Such an undertaking was never going to be a simple one, and a vast and well-supplied fleet would take time to organise. Fortunately for Philip, the Pope permitted him to levy ‘crusade taxes’, which went a long way to funding the planned invasion. However, neither divine favour nor convenient taxation could prevent Francis Drake’s raid on Cadiz in April 1587, which saw 30 ships put out of action and vital supplies seized, pushing the Armada’s expedition back by a year.
Further problems occurred in February of the following year when the man chosen to lead the fleet, Álvaro de Bazán, a vastly experienced (and some say undefeated) admiral, died, forcing Philip to elect the Duke of Medina Sidonia, Alonso Pérez de Guzmán, to the position. Aware of his own limitations, de Guzmán immediately appealed against his unexpected elevation in the form of a letter to the king, but his efforts were foiled when royal advisors intercepted it.
Despite its inauspicious beginning, the Armada finally set sail from Lisbon on 28 May 1588, putting 160 ships, approximately 32,400 men (of which around 21,500 were soldiers) and 2,400 cannons to sea in the process. Such a force seemed destined to splinter all opposition and restore the heathen nation of England to Catholicism, or at the very least put an end to any English support of the United Provinces (seven states in the Netherlands that had succeeded in ousting the Spanish).
Unfortunately, the plan that this vast fleet was due to follow was anything but simple.
The ships were ordered to sail for the Spanish Netherlands, where awaiting their arrival stood an
army of 30,000 men under the command of the brilliant Duke of Parma.
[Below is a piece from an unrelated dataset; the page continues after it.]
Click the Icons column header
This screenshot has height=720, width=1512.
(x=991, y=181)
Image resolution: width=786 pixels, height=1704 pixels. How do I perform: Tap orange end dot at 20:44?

Under the cover of the Spanish ships Parma’s troops would be conveyed to England (Kent specifically), where they would make land and begin the invasion. Having successfully stunted the Dutch revolt and returned the southern cities (which today are in Belgium) to Spanish control, Parma, an Italian by the name of Alessandro Farnese, would prove a formidable threat to any English hopes of pushing the invaders back into the sea. Then the weather intervened.
As it would throughout the Armada’s ultimately doomed expedition, the elements turned against it, forcing some of its number to return to port. Then, on 19 July, any hope of maintaining the element of surprise evaporated when the fleet was spotted off the coast of Cornwall. A series of beacons were immediately lit, sending news to London of the presence of the Spanish. The stage seemed set for a decisive engagement. With the English fleet unable to sail out of Plymouth harbour due to the tide, it was suggested to de Guzmán that the moment had come to strike. Unfortunately for King Philip
II’S ambitions, de Guzmán prevaricated and then decided not to act, claiming that engaging the English had not been approved by the king. It was a decision both would come to regret.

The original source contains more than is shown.